[Start of Attachment]

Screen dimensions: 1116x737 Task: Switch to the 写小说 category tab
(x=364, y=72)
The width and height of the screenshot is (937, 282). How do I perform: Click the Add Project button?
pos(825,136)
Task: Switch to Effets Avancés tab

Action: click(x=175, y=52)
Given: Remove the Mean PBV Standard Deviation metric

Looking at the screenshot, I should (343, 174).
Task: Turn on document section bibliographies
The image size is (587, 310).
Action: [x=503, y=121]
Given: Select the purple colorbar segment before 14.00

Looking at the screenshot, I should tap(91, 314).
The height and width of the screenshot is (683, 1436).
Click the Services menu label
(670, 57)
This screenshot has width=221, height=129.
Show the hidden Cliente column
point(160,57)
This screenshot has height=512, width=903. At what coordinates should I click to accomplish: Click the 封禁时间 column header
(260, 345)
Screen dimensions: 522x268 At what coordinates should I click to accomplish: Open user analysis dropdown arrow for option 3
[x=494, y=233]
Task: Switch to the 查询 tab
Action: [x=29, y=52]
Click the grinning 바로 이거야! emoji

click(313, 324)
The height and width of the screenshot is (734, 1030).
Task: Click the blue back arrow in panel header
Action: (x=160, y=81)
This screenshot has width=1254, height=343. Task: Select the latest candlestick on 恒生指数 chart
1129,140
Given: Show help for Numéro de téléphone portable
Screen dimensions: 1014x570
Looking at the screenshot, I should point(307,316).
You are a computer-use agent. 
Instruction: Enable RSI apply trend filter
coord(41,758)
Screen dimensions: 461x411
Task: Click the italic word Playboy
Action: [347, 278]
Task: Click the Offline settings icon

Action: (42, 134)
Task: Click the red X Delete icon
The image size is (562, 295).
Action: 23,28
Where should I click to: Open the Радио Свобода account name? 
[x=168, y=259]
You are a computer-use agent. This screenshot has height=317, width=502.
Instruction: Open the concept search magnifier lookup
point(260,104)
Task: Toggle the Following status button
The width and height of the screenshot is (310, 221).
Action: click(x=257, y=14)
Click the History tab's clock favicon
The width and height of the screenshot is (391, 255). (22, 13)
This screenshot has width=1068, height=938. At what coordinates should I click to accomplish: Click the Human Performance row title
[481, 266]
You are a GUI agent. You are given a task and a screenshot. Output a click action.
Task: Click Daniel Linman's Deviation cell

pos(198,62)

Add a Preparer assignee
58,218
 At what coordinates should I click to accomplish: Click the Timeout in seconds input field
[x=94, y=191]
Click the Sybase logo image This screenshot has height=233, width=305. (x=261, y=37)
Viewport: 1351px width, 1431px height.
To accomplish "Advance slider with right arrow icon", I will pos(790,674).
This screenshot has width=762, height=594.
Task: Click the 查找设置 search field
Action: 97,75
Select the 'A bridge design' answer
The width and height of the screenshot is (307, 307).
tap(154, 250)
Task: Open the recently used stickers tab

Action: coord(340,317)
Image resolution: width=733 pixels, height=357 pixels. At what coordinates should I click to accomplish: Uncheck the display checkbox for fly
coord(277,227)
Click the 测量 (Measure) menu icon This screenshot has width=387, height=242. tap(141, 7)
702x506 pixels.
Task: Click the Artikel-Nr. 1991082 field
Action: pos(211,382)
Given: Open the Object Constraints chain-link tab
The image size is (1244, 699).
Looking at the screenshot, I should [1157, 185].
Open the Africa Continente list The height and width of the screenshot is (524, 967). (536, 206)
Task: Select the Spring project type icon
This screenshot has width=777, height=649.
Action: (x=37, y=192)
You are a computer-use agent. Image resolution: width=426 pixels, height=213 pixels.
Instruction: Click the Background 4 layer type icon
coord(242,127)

[End of Attachment]

» **WHAT IS EXPECTED**
Copy out every line from the one containing "Instruction: Click the" to the end of the material, both ends included.

» **TASK ANSWER**
Instruction: Click the Background 4 layer type icon
coord(242,127)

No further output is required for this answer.